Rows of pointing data
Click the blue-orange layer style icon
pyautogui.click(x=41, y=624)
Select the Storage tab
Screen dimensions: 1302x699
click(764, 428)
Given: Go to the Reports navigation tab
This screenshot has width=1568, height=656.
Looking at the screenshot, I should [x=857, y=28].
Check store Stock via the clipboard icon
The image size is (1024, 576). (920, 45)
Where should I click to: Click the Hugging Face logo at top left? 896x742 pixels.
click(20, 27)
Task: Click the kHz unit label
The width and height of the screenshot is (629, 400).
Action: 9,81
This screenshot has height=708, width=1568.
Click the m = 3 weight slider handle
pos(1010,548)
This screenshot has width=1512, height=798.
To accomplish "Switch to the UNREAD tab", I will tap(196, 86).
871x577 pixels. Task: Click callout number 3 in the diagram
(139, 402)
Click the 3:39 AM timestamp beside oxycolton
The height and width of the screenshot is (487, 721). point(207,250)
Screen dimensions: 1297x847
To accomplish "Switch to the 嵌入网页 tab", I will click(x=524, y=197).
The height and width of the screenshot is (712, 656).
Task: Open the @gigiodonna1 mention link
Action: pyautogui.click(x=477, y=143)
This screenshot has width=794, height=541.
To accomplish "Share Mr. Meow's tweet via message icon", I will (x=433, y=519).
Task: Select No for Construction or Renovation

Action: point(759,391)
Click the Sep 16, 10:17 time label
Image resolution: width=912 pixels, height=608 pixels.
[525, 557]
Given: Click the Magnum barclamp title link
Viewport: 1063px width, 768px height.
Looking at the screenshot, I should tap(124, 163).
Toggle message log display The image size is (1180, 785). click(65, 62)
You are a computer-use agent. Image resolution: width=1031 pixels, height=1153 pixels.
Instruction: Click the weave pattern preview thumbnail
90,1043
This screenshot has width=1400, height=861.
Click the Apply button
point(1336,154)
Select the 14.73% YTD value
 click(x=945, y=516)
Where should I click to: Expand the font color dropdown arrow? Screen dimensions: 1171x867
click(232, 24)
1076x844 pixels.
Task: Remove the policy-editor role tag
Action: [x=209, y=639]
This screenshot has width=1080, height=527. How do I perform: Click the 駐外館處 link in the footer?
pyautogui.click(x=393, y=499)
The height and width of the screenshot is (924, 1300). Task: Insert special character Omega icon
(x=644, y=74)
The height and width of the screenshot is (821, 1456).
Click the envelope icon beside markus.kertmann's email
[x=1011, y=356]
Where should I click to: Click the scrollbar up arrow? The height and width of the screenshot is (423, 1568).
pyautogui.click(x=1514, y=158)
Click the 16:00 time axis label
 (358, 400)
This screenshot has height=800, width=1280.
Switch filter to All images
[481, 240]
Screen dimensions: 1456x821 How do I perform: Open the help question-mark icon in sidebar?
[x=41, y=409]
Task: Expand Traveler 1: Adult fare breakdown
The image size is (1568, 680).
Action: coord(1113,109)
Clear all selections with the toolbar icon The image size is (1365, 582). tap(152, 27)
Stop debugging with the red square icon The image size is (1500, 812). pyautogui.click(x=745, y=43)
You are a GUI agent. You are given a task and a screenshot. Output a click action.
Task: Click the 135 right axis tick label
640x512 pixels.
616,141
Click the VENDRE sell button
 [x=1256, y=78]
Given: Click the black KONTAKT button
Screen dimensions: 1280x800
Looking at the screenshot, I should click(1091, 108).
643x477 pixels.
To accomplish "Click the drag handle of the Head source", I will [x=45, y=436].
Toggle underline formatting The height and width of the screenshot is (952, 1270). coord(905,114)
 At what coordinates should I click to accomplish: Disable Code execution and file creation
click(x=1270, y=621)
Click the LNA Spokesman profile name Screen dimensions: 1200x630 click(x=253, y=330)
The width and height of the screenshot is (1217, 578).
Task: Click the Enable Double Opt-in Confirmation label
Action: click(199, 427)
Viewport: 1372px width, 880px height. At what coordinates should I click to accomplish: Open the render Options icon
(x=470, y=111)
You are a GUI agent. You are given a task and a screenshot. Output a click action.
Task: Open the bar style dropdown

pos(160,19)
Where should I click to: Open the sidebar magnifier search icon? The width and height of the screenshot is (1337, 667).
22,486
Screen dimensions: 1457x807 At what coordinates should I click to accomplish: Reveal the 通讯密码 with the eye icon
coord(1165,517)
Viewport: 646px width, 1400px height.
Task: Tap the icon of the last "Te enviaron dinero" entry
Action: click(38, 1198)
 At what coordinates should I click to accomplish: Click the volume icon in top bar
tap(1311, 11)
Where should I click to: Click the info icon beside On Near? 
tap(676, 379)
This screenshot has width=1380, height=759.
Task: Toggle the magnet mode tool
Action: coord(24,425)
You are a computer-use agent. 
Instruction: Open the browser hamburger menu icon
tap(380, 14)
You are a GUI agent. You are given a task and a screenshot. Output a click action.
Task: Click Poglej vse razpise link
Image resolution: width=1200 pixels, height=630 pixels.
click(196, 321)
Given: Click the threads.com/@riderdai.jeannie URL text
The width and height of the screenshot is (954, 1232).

**Task prompt**
Report each line in the records above that contains the string "resolution". Case counts.

**Task solution**
Image resolution: width=912 pixels, height=608 pixels.
You are a computer-use agent. Image resolution: width=1031 pixels, height=1153 pixels.
Image resolution: width=1200 pixels, height=630 pixels.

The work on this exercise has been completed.